Defendant first contends that the acts for which he was prosecuted did not constitute misconduct in office because they did not arise from the performance of his official duties. Defendant claims that there was no showing that he obtained the advance copies of the examinations while he was on duty and that, although he was technically on duty when he sat for the examination, he was not required to take a promotional examination. Defendant also alleges that the trial court failed to sufficiently differentiate the concept of malfeasance from its finding that defendant acted with corrupt intent. The issue whether defendant was performing a public duty is a legal issue that is reviewed de novo. People v. Jenkins, 244 Mich. App. 1, 14; 624 N.W.2d 457 (2000).

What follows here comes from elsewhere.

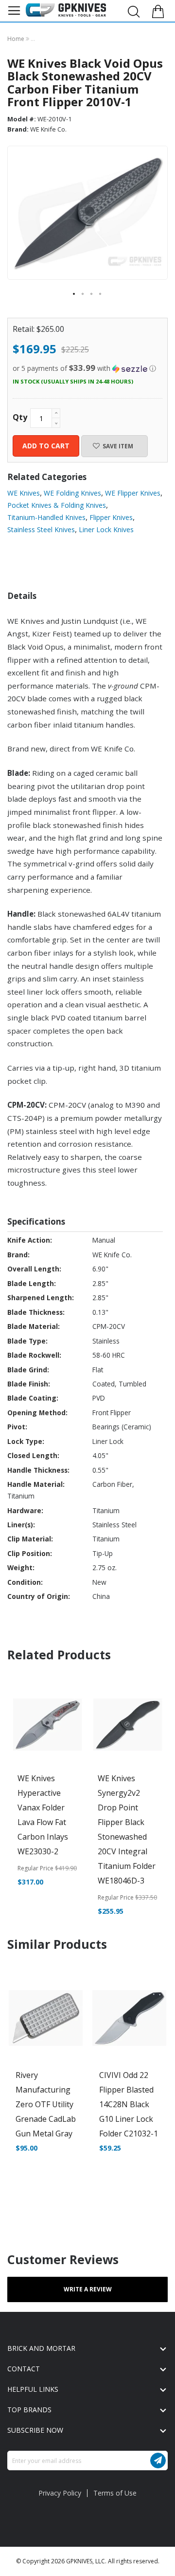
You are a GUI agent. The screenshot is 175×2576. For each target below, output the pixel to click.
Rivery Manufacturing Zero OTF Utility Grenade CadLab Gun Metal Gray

According to MCL 750.505, "[a]ny person who shall commit any indictable offense at the common law, for the punishment of which no provision is expressly made by any statute of this state, shall be guilty of a felony. . . ." Defendant does not dispute that misconduct in office is a common-law offense. See People v. Thomas, 438 Mich. 448, 460-461; 475 N.W.2d 288 (1991) (Boyle, J., concurring); Perkins Boyce, Criminal Law (3d ed), p. 543 ("Misconduct in office is corrupt behavior by an officer in the exercise of the duties of his office or while acting under color of his office."); 4 Blackstone, Commentaries, p. 153.
In People v. Carlin (On Remand), 239 Mich. App. 49, 64; 607 N.W.2d 733 (1999), this Court stated that
the elements of the common-law offense of misconduct in office are (1) the person must be a public officer, (2) the conduct must be in the exercise of the duties of the office or done under the color of the office, (3) the acts were malfeasance or misfeasance, and (4) the acts must be corrupt behavior. Perkins Boyce, Criminal Law (3d ed), pp. 540-545.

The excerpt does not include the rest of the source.